L’importo complessivo dei lavori è pari a 1.919.801,00 euro. L’intervento si inserisce in una più ampia strategia di rigenerazione delle aree interne, orientata al miglioramento delle infrastrutture esistenti e alla riduzione delle condizioni di isolamento fisico dei centri minori, attraverso soluzioni integrate di accessibilità e sicurezza stradale.
Lo studio od’a – Officina d’Architettura si aggiudica la progettazione delle aree a verde del Real Sito di Carditello: l’intervento interesserà il galoppatoio, il fossato, i percorsi e le sistemazioni paesaggistiche ecosostenibili.

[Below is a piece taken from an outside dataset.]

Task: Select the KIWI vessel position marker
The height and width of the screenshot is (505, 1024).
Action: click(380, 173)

L’incarico per la progettazione delle aree a verde del Complesso Monumentale del Real Sito Borbonico di Carditello affidato a od’a – Officina d’Architettura consiste in un intervento finalizzato alla valorizzazione paesaggistica e funzionale del sito storico. Il progetto riguarda la riqualificazione degli spazi esterni attraverso la realizzazione di un galoppatoio conforme ai requisiti minimi CONI per l’utilizzo in gare equestri, configurando così una nuova infrastruttura dedicata alle attività sportive e culturali legate al cavallo, elemento identitario del sito.

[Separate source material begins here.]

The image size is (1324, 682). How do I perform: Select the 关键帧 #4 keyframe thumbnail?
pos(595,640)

L’intervento prevede inoltre lo spostamento dei pini esistenti, il completamento o la sostituzione della recinzione del fossato e la sua stabilizzazione strutturale, insieme al ridisegno delle aiuole con l’inserimento di essenze autoctone, in un’ottica di miglioramento ecologico e paesaggistico.

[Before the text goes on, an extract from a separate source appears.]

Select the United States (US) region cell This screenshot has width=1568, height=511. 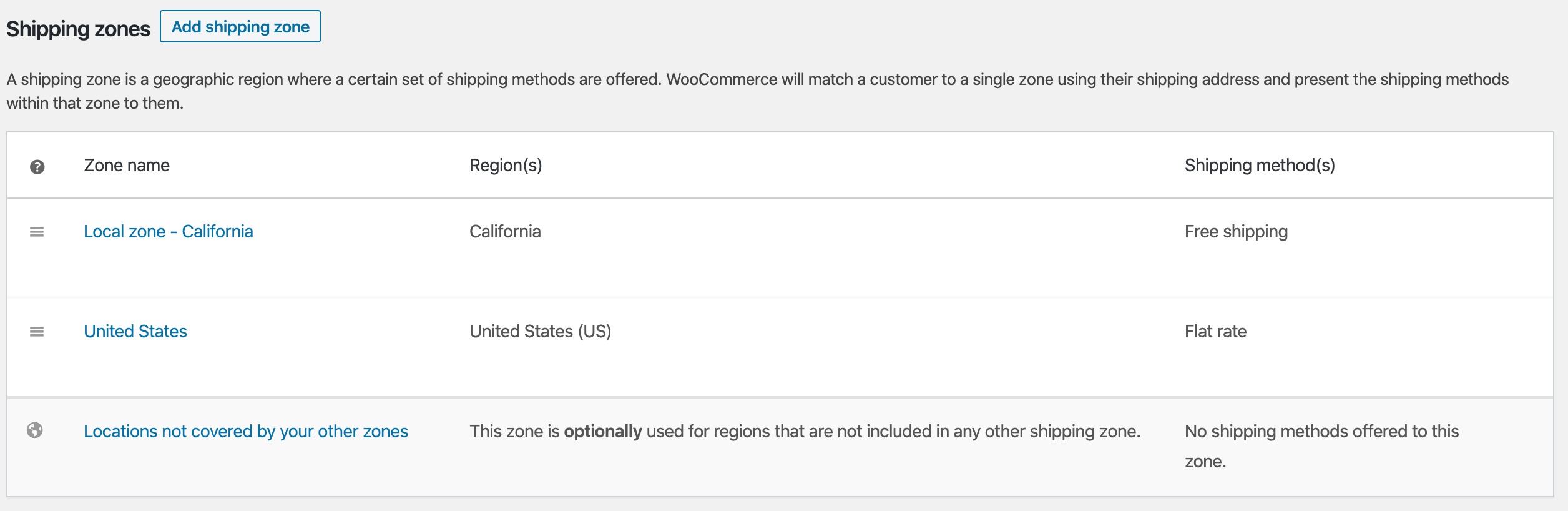tap(540, 332)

Elemento centrale del progetto è anche la progettazione di un sistema mobile per la copertura del fossato, pensato per garantire flessibilità d’uso e protezione degli spazi, oltre alla definizione di un sistema di arredi ecosostenibili realizzati con materiali riciclati e a bassa manutenzione, coerenti con il contesto storico-naturalistico.
Si prevede, infine, la sistemazione dei percorsi pedonali, con l’obiettivo di migliorare l’accessibilità e la fruizione del complesso. Il progetto si inserisce nel più ampio processo di valorizzazione del Real Sito di Carditello, puntando a integrare tutela, uso contemporaneo e sostenibilità ambientale.
Affidato l’incarico di progettazione per l’adeguamento funzionale, strutturale e impiantistico di due edifici dell’Ufficio Locale Marittimo ad Amalfi, sede della Capitaneria di Porto.
È stato aggiudicato l’affidamento della progettazione di fattibilità tecnica ed economica, definitiva ed esecutiva, comprensiva del coordinamento della sicurezza in fase di progettazione, per l’intervento di adeguamento funzionale, strutturale e impiantistico di due edifici in uso all’Ufficio Locale Marittimo di Amalfi (SA).
Il costituendo raggruppamento composto da od’a – Officina d’Architettura, in qualità di capogruppo, Future Environmental Design srls, l’ing. Gianpiero Rasulo, l’ing. Giuseppe Caccavale, l’ing. Eugenio Cavaliere e il geologo Gaetano Ciccarelli si è aggiudicato la gara per la definizione del progetto di riqualificazione delle strutture della Capitaneria di Porto.
L’intervento riguarda l’adeguamento di due edifici destinati alle attività operative e amministrative del presidio marittimo, con l’obiettivo di migliorarne l’efficienza funzionale, la sicurezza e le prestazioni impiantistiche, in coerenza con le normative vigenti.
Il progetto prevede un approccio integrato tra aspetti strutturali, impiantistici e geologici, finalizzato a garantire la piena funzionalità degli immobili e la loro adeguata risposta alle esigenze operative del corpo della Guardia Costiera.
L’importo complessivo dei lavori è pari a 1.200.801,00 euro. L’intervento si inserisce nel più ampio programma di ammodernamento delle infrastrutture portuali e di servizio, con particolare attenzione alla sicurezza e all’efficienza degli edifici strategici per il presidio del territorio costiero.